Advertising and public event expenses for life insurance companies decreased in the fiscal year 2025-2026 (FY26) compared to the previous year (FY25). This reduction was driven by lower expenditures from private life insurance companies.
Reasons for Cost Reduction
According to experts, private insurance companies reduced their spending after the removal of Goods and Services Tax (GST) for individual term insurance. This measure contributed to segment growth in the second half of the year and followed a restructuring caused by the loss of Input Tax Credit (ITC) benefits.
Financial Figures
Data analyzed from public reports of life insurance companies shows that advertising and public event expenses fell by 19.8 percent, amounting to 3,196 crore rupees in FY26, compared to 3,988.04 crore rupees in FY25. Among this overall decrease, the expenses of private life insurance companies dropped to 2,512.8 crore rupees from 3,436 crore rupees in FY25. Meanwhile, the expenses of the Life Insurance Corporation of India (LIC) increased to 683 crore rupees from 551.8 crore rupees.
Impact of GST Changes
In September, the government reduced the GST on retail life and health insurance policies from 18 percent to zero. Consequently, insurance companies reported a significant increase in sales of individual life insurance policies. However, companies also lost the benefit of Input Tax Credit (ITC), which was subsequently passed on to their distribution partners, company representatives stated.
Expense Management Strategy
A senior executive at one of the life insurance companies noted: 'The GST change led to business growth in the second half of FY26 due to increased awareness. Furthermore, it resulted in losses related to ITC, forcing insurance companies to revise their expense strategy to protect the target metric of Expense to Margin (EoM). In the case of LIC, since it has a larger share in group business, it may not have needed to reduce these expenses.'
Examples of Cost Reduction
Major private market players, such as HDFC Life, reduced their advertising expenses to nearly 498 crore rupees from 1,042 crore rupees in FY25. ICICI Prudential Life Insurance expenses also decreased to 252.5 crore rupees from 520 crore rupees. Additionally, advertising and public event expenses for SBI Life Insurance were reduced to 196.6 crore rupees from 238 crore rupees. At the same time, Axis Max Life Insurance expenses rose to 551.8 crore rupees from 502.4 crore rupees, while Bajaj Life Insurance advertising expenses fell to 322.4 crore rupees from 392.6 crore rupees.

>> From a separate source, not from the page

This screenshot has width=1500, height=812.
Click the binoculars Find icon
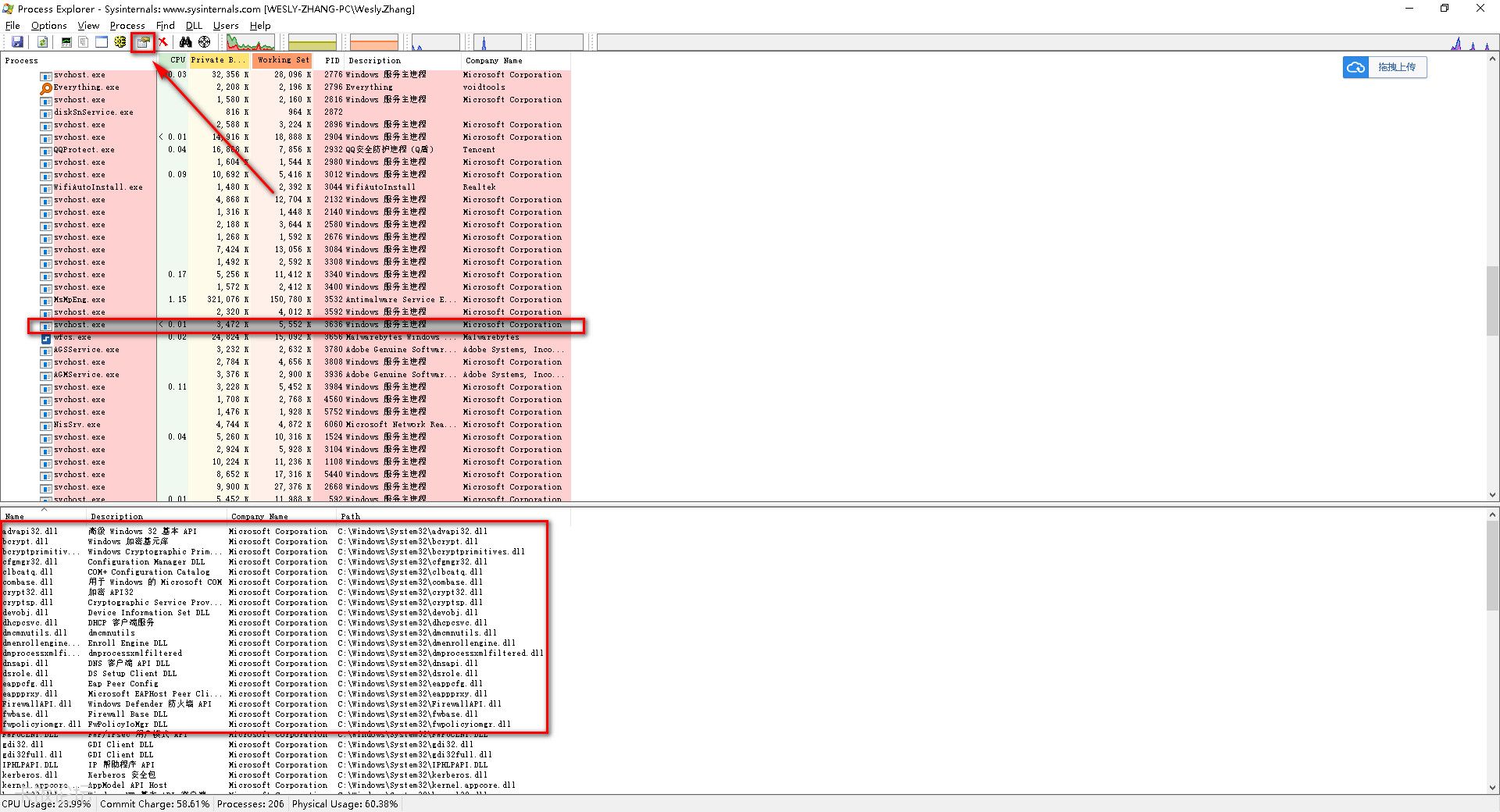[x=185, y=42]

Analysts' Views on the Market
Aniruddha Marathe, Managing Director and Partner at BCG, expressed a similar view, stating that 'overall, the life insurance industry is facing cost pressure due to the need to achieve EoM targets, which may have led to these expense reductions. Also, the removal of GST on life and retail health policies meant that these costs were absorbed by the insurance companies within their operating expenses.'
Furthermore, the analyst noted that life insurance companies have been gradually reducing their advertising and public event expenses over the past few years, which may also be linked to the constant rise in commission-related costs, which are the largest expense item for life insurers.